▶ [WORK TO COMPLETE]
Output every one of the following lines verbatim, with no changes.

▶ [EXCERPTED DATA]
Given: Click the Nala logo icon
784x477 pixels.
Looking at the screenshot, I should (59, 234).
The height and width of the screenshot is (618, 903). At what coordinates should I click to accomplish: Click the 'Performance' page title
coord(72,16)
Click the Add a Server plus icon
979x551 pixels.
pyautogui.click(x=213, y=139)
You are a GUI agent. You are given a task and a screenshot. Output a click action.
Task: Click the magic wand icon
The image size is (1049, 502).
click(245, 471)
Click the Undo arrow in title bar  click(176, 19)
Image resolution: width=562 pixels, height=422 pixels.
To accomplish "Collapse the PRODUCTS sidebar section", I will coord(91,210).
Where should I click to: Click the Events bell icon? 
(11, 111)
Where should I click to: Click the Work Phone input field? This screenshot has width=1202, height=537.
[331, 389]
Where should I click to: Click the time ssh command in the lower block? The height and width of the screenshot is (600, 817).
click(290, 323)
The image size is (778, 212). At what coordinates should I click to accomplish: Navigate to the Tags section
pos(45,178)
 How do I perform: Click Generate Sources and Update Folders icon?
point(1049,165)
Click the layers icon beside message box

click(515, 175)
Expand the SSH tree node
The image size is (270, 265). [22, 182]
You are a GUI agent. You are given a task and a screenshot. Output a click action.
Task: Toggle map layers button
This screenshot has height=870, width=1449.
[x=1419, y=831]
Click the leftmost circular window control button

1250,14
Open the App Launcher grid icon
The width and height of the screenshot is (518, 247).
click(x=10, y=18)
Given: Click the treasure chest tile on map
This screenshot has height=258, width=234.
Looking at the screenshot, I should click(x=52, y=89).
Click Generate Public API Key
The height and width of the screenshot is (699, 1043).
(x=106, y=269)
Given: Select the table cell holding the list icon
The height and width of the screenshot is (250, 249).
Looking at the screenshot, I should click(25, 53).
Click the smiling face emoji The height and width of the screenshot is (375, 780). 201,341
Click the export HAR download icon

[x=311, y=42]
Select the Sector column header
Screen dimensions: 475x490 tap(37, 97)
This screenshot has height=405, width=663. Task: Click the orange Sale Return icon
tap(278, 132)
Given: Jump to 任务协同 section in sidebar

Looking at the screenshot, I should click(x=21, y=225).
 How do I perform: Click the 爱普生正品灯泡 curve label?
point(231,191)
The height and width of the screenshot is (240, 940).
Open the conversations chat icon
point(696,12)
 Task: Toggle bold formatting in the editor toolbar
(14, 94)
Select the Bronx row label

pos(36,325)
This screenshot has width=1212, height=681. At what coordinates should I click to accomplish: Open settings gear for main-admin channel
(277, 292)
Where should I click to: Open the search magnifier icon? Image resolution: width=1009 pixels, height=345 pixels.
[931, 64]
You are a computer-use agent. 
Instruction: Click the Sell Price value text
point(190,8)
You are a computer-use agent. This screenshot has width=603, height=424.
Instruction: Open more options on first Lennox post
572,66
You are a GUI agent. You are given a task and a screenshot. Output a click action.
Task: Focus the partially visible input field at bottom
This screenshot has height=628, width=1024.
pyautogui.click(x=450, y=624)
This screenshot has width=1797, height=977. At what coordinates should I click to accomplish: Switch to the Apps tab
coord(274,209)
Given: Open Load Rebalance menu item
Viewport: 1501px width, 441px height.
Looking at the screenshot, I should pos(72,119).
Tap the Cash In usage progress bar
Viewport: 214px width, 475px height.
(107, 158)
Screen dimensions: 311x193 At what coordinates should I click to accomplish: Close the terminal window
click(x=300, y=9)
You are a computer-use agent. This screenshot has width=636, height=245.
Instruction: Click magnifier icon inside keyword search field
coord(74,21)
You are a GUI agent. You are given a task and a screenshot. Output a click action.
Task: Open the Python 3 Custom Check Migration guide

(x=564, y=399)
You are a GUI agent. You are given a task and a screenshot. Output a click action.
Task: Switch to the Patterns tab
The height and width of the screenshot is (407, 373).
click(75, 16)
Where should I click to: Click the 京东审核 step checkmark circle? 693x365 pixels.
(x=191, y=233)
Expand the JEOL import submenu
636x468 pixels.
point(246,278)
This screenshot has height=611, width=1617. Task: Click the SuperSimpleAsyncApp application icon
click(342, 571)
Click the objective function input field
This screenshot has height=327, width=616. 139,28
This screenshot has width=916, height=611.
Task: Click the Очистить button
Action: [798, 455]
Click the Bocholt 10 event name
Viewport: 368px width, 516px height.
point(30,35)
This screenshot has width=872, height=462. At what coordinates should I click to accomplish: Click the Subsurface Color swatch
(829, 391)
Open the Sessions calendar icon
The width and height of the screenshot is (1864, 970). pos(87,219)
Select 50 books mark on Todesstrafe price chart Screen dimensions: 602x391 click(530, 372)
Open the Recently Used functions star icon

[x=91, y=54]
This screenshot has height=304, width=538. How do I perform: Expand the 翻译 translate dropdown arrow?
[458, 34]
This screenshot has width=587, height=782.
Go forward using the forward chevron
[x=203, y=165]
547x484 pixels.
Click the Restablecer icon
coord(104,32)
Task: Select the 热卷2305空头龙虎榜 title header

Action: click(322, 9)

▶ [ANSWER FOR THE TASK]
Given: Click the Nala logo icon
784x477 pixels.
Looking at the screenshot, I should (59, 234).
The height and width of the screenshot is (618, 903). At what coordinates should I click to accomplish: Click the 'Performance' page title
coord(72,16)
Click the Add a Server plus icon
979x551 pixels.
pyautogui.click(x=213, y=139)
You are a GUI agent. You are given a task and a screenshot. Output a click action.
Task: Click the magic wand icon
The image size is (1049, 502).
click(245, 471)
Click the Undo arrow in title bar  click(176, 19)
Image resolution: width=562 pixels, height=422 pixels.
To accomplish "Collapse the PRODUCTS sidebar section", I will coord(91,210).
Where should I click to: Click the Events bell icon? 
(11, 111)
Where should I click to: Click the Work Phone input field? This screenshot has width=1202, height=537.
[331, 389]
Where should I click to: Click the time ssh command in the lower block? The height and width of the screenshot is (600, 817).
click(290, 323)
The image size is (778, 212). At what coordinates should I click to accomplish: Navigate to the Tags section
pos(45,178)
 How do I perform: Click Generate Sources and Update Folders icon?
point(1049,165)
Click the layers icon beside message box

click(515, 175)
Expand the SSH tree node
The image size is (270, 265). [22, 182]
You are a GUI agent. You are given a task and a screenshot. Output a click action.
Task: Toggle map layers button
This screenshot has height=870, width=1449.
[x=1419, y=831]
Click the leftmost circular window control button

1250,14
Open the App Launcher grid icon
The width and height of the screenshot is (518, 247).
click(x=10, y=18)
Given: Click the treasure chest tile on map
This screenshot has height=258, width=234.
Looking at the screenshot, I should click(x=52, y=89).
Click Generate Public API Key
The height and width of the screenshot is (699, 1043).
(x=106, y=269)
Given: Select the table cell holding the list icon
The height and width of the screenshot is (250, 249).
Looking at the screenshot, I should click(25, 53).
Click the smiling face emoji The height and width of the screenshot is (375, 780). 201,341
Click the export HAR download icon

[x=311, y=42]
Select the Sector column header
Screen dimensions: 475x490 tap(37, 97)
This screenshot has height=405, width=663. Task: Click the orange Sale Return icon
tap(278, 132)
Given: Jump to 任务协同 section in sidebar

Looking at the screenshot, I should click(x=21, y=225).
 How do I perform: Click the 爱普生正品灯泡 curve label?
point(231,191)
The height and width of the screenshot is (240, 940).
Open the conversations chat icon
point(696,12)
 Task: Toggle bold formatting in the editor toolbar
(14, 94)
Select the Bronx row label

pos(36,325)
This screenshot has width=1212, height=681. At what coordinates should I click to accomplish: Open settings gear for main-admin channel
(277, 292)
Where should I click to: Open the search magnifier icon? Image resolution: width=1009 pixels, height=345 pixels.
[931, 64]
You are a computer-use agent. 
Instruction: Click the Sell Price value text
point(190,8)
You are a computer-use agent. This screenshot has width=603, height=424.
Instruction: Open more options on first Lennox post
572,66
You are a GUI agent. You are given a task and a screenshot. Output a click action.
Task: Focus the partially visible input field at bottom
This screenshot has height=628, width=1024.
pyautogui.click(x=450, y=624)
This screenshot has width=1797, height=977. At what coordinates should I click to accomplish: Switch to the Apps tab
coord(274,209)
Given: Open Load Rebalance menu item
Viewport: 1501px width, 441px height.
Looking at the screenshot, I should pos(72,119).
Tap the Cash In usage progress bar
Viewport: 214px width, 475px height.
(107, 158)
Screen dimensions: 311x193 At what coordinates should I click to accomplish: Close the terminal window
click(x=300, y=9)
You are a computer-use agent. This screenshot has width=636, height=245.
Instruction: Click magnifier icon inside keyword search field
coord(74,21)
You are a GUI agent. You are given a task and a screenshot. Output a click action.
Task: Open the Python 3 Custom Check Migration guide

(x=564, y=399)
You are a GUI agent. You are given a task and a screenshot. Output a click action.
Task: Switch to the Patterns tab
The height and width of the screenshot is (407, 373).
click(75, 16)
Where should I click to: Click the 京东审核 step checkmark circle? 693x365 pixels.
(x=191, y=233)
Expand the JEOL import submenu
636x468 pixels.
point(246,278)
This screenshot has height=611, width=1617. Task: Click the SuperSimpleAsyncApp application icon
click(342, 571)
Click the objective function input field
This screenshot has height=327, width=616. 139,28
This screenshot has width=916, height=611.
Task: Click the Очистить button
Action: [798, 455]
Click the Bocholt 10 event name
Viewport: 368px width, 516px height.
point(30,35)
This screenshot has width=872, height=462. At what coordinates should I click to accomplish: Click the Subsurface Color swatch
(829, 391)
Open the Sessions calendar icon
The width and height of the screenshot is (1864, 970). pos(87,219)
Select 50 books mark on Todesstrafe price chart Screen dimensions: 602x391 click(530, 372)
Open the Recently Used functions star icon

[x=91, y=54]
This screenshot has height=304, width=538. How do I perform: Expand the 翻译 translate dropdown arrow?
[458, 34]
This screenshot has width=587, height=782.
Go forward using the forward chevron
[x=203, y=165]
547x484 pixels.
Click the Restablecer icon
coord(104,32)
Task: Select the 热卷2305空头龙虎榜 title header

Action: click(322, 9)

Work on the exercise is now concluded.